> _DA SVOLGERE_:
Riporti parola per parola la parte del brano fornito che inizia con le parole contenenti "Del resto, basta" e termina con "animali resi divinità.".

> _BRANO FORNITO_:
Per gentile concessione dell'Autore, abbiamo l'onore di pubblicare la Lectio Magistralis che il Prof. Fabio Torriero ha tenuto a Bologna, il 5 ottobre 2019, in occasione del nostro evento "Identità e libertà dei popoli. L'Italia, l'Europa e le sue monarchie", organizzato con gli amici del Club Reale Italiano e dell'Istituto Nastro Azzurro fra i decorati al Valor Militare.
Quando nelle trasmissioni, negli incontri pubblici, parlo di valori, di tradizione, mi dicono medioevale. Io, al contrario, ricordo gli aspetti positivi del Medioevo (la nascita degli ospedali, delle università, le cattedrali che hanno trasmesso la cultura classica, grazie agli amanuensi), il tomismo, la Scolastica, Giotto, Dante, l’Impero d’Oriente, che vide la sintesi tra cultura greca, diritto romano e religione cristiana, il valore dell’economia curtense, ancora oggi studiata come modello etc).
Spesso rispondo con una provocazione: dico che chi attacca la tradizione, chi contesta i valori non negoziabili, ad esempio, del cattolicesimo (diritto alla vita, matrimonio non arcobaleno, centralità della famiglia naturale), è lui, il vero partigiano dell’anacronismo. Dico che loro, i sostenitori di questa tesi, sono quelli che stanno indietro, in quanto “neo-pagani”, e che i medioevali di oggi sono più avanti, in quanto il Medioevo storicamente è venuto dopo.
Del resto, basta fare un parallelismo culturale tra la caduta dell’impero romano d’Occidente, nel 476 d.c, e la società odierna, per riscontrare pericolose ed inquietanti analogie: il disprezzo per la vita, la promiscuità sessuale, la pedofilia (la pratica del “puer” da iniziare), l’idolatria degli animali resi divinità.

> _ESTRATTO DEL DATASET_:

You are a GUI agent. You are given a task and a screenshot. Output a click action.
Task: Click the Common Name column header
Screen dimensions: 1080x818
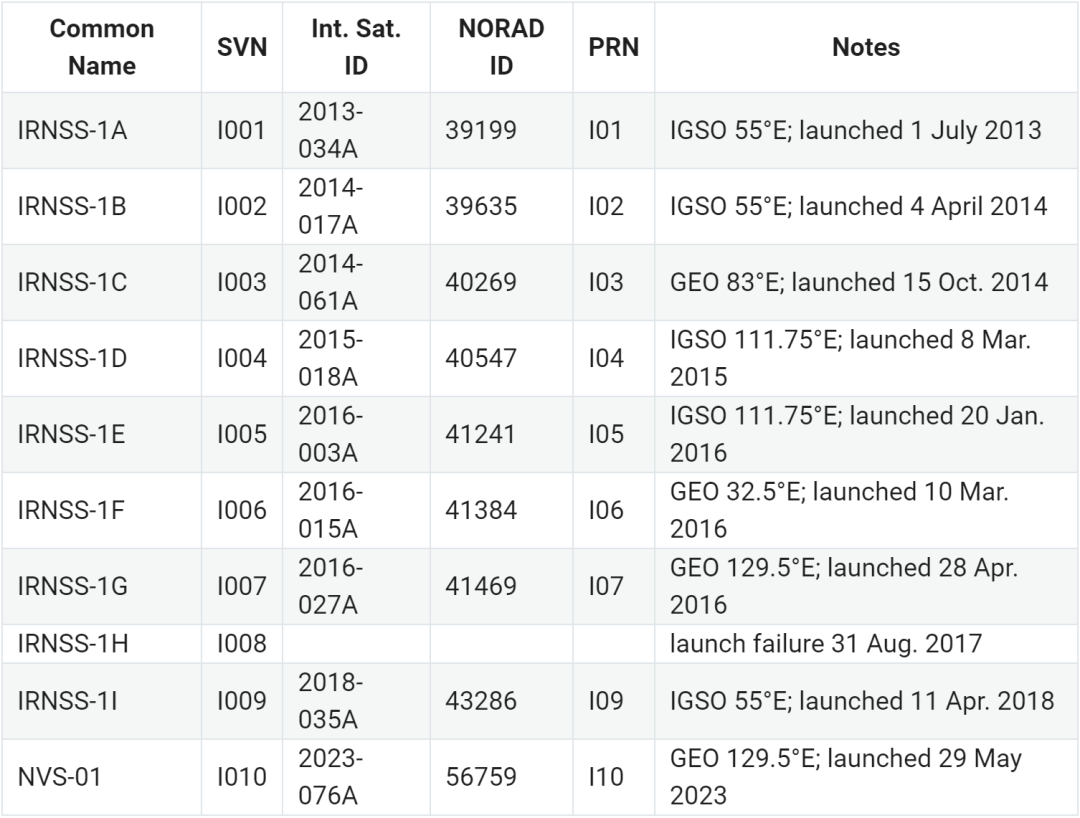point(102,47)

> _RISULTATO DELL'ESERCIZIO_:
Del resto, basta fare un parallelismo culturale tra la caduta dell’impero romano d’Occidente, nel 476 d.c, e la società odierna, per riscontrare pericolose ed inquietanti analogie: il disprezzo per la vita, la promiscuità sessuale, la pedofilia (la pratica del “puer” da iniziare), l’idolatria degli animali resi divinità.